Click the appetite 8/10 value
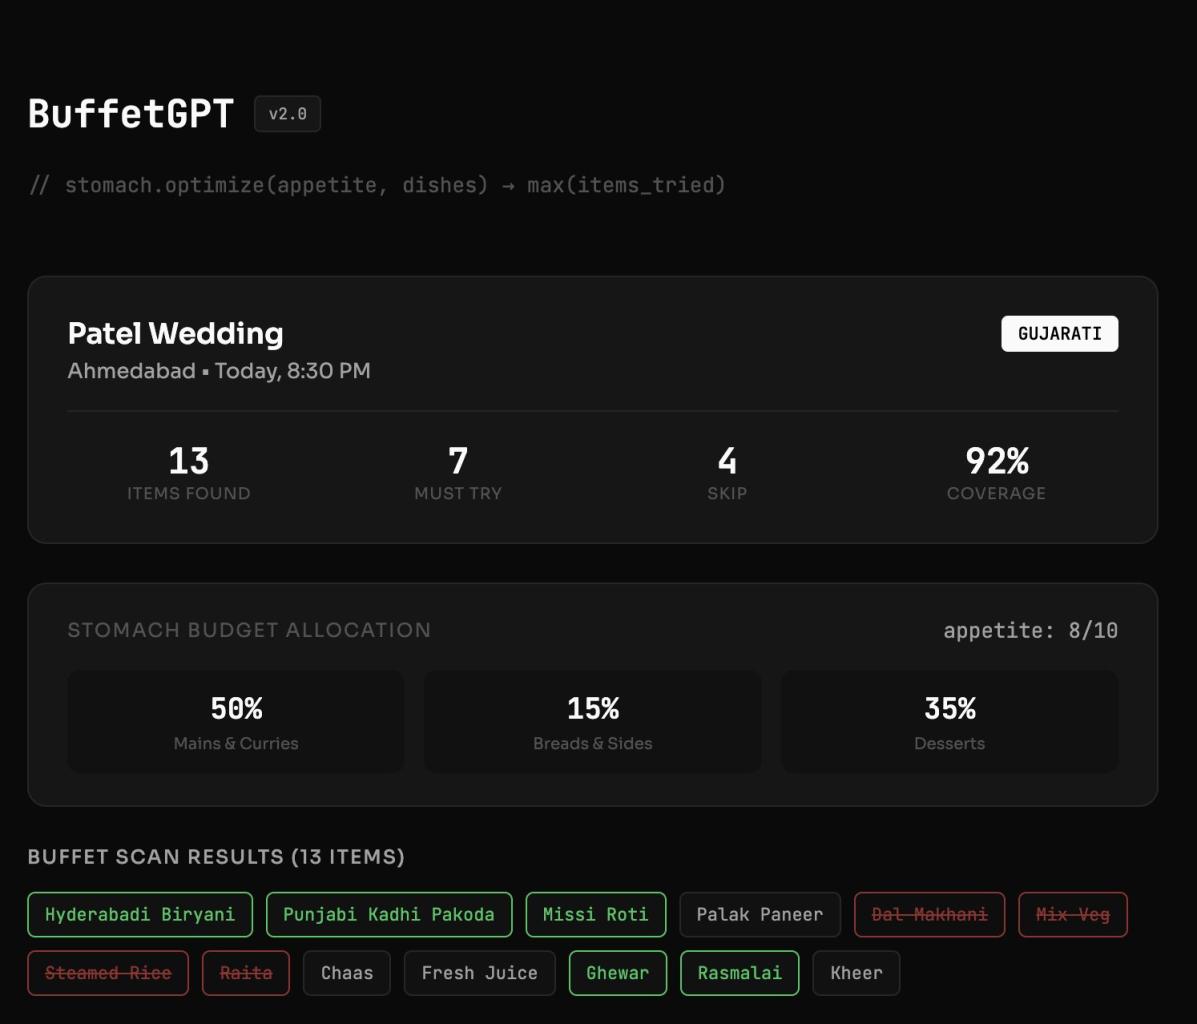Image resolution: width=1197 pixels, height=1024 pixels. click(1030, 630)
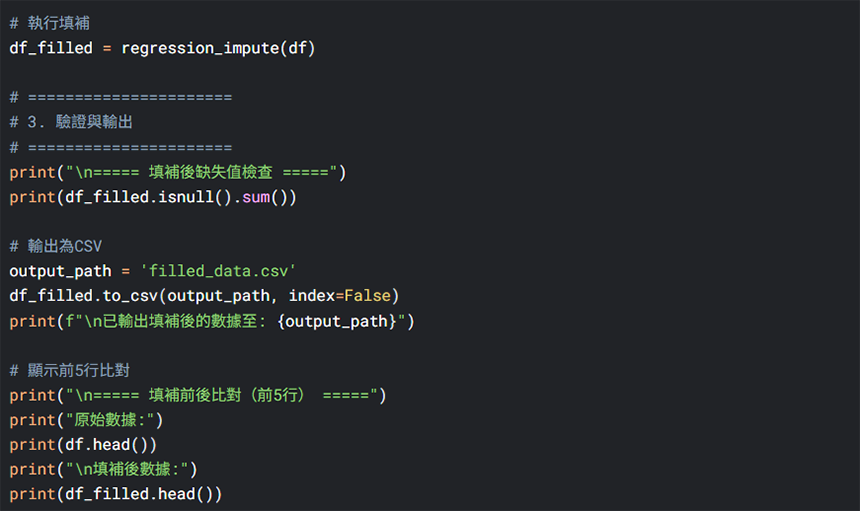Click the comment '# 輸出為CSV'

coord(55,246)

◇ ◇ ◇ ◇ ◇ ◇ ◇

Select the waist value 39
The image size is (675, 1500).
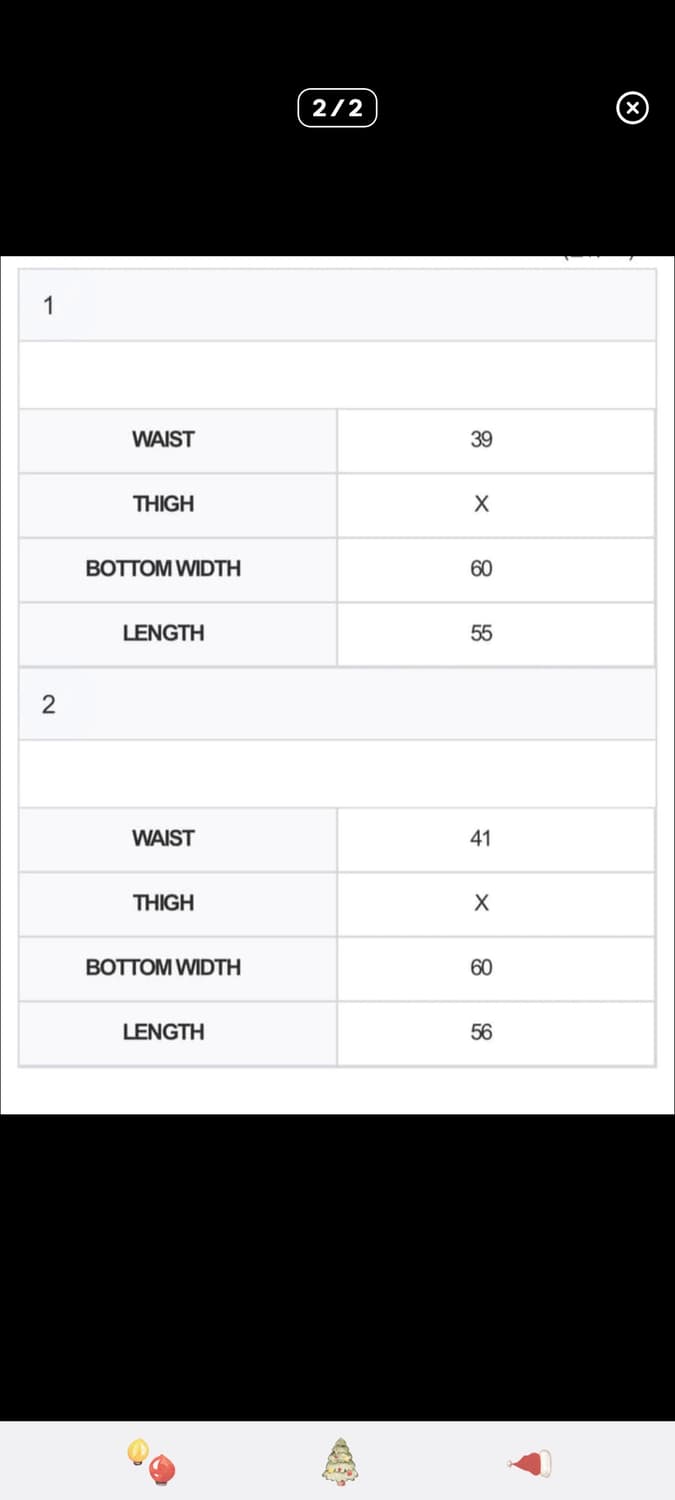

◇ ◇ ◇ ◇ ◇ ◇ ◇

## Task description
All that is wanted is an exact copy of the lines above from the one with "Select the waist value 39" through the one with "The image size is (675, 1500).", with both ends included.

## Result of this exercise
Select the waist value 39
The image size is (675, 1500).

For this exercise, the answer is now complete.